Whitespace facet and validation from Thomson, Martin on 2010-11-17 (xmlschema-dev@w3.org from November 2010)

From: Thomson, Martin <Martin.Thomson@andrew.com>
Date: Wed, 17 Nov 2010 08:27:41 +0800
To: "xmlschema-dev@w3.org" <xmlschema-dev@w3.org>
Message-ID: <8B0A9FCBB9832F43971E38010638454F03F33EA382@SISPE7MB1.commscope.com>

I know that whitespace is an area that is filled with pitfalls, but I have been asked a very simple question and I don't know what the right answer is.

  Does the value space for xs:token include U+A, U+9, U+D, or consecutive U+20 characters?

Superficially at least, [1] seems to say no.  But [1] refers to [2] in its definition.  The text and examples in [2] clearly show that the product of normalization can include (at least some of) these characters by using character references (&#---;) as a form of escaping.  

Reading this, I had assumed that "<x>&#x20;a&#xa;</x>" would produce PSVI containing " a\n" even if the whitespace facet is set to "collapse".
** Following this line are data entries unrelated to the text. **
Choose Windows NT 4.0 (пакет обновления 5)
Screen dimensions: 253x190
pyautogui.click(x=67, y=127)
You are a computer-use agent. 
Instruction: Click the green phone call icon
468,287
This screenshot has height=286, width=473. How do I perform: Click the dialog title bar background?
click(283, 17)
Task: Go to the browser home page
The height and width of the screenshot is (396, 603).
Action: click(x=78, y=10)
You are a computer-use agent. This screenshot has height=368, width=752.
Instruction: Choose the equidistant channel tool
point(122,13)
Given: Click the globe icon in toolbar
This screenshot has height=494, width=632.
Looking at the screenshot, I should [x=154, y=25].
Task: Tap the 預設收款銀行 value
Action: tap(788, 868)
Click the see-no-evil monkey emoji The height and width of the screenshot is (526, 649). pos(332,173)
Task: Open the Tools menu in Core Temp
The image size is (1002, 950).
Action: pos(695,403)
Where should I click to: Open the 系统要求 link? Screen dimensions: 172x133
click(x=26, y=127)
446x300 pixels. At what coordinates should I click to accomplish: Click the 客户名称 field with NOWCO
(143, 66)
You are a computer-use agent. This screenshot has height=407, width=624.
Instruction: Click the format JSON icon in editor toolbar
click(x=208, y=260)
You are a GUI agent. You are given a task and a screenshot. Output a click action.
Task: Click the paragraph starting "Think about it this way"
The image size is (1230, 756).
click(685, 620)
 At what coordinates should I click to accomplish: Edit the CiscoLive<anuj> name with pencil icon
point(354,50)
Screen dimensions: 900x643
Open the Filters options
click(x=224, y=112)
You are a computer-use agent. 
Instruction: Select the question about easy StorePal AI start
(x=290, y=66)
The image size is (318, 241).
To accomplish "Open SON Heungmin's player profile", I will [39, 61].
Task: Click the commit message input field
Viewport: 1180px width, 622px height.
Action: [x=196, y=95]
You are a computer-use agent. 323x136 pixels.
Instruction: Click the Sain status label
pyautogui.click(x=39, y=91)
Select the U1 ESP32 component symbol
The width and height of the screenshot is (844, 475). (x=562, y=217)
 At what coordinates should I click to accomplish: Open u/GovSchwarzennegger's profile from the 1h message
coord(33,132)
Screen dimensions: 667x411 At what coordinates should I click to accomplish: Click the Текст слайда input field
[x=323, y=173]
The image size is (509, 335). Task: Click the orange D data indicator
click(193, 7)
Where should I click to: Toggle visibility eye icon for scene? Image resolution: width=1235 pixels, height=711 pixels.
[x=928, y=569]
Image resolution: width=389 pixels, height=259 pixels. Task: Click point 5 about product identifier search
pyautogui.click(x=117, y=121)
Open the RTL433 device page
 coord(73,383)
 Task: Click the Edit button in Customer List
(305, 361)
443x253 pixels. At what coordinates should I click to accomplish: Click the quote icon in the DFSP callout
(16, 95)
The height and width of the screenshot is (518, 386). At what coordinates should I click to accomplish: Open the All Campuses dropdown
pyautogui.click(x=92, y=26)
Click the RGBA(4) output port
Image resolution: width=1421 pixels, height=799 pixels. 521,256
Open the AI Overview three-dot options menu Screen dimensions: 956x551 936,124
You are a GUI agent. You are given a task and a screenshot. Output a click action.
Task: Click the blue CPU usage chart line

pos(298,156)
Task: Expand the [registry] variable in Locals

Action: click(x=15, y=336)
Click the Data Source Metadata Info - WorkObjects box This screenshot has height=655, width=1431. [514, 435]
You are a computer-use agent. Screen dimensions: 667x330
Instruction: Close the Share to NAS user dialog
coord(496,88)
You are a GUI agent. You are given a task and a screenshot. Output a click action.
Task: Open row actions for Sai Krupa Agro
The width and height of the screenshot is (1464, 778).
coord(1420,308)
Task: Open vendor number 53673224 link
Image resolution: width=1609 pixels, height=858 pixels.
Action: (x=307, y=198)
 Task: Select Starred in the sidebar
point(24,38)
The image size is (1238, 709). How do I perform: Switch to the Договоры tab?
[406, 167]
After being reminded that schema validation works on the infoset, I discovered remnants of whitespace handling in [3].  I find that description somewhat puzzling, but I assume that in referring to xml:space [4] it defers whitespace processing to the "application".  The description of xml:space="default" could be read in any number of ways [5].

[4] requires that validating processor pass information on whitespace to applications.  That, along with [2], could suggest that the answer to the question was originally intended to be 'yes'.

On the other hand, I've not found an implementation that either passes whitespace information or passes any of the above characters to an application.  So the de facto answer appears to be 'no'.

I'm seeking some clarification on this question.  What is intended [6]?

Cheers,
Martin

[1] http://www.w3.org/TR/xmlschema11-2/#rf-whiteSpace

[2] http://www.w3.org/TR/xml/#AVNormalize

[3] http://www.w3.org/TR/xml-infoset/#infoitem.character

[4] http://www.w3.org/TR/xml/#sec-white-space

[5] XML and XML Infoset define different whitespace handling for attribute values and element content.  Fun.
[6] From a purely pragmatic standpoint, expecting behaviour other than what existing implementations exhibit would be foolish.  But that doesn't stop me from thinking that this could somehow be useful.  The attribute-value normalization behaviour is complex, but being able to represent any character is a useful characteristic.

Received on Wednesday, 17 November 2010 00:28:33 UTC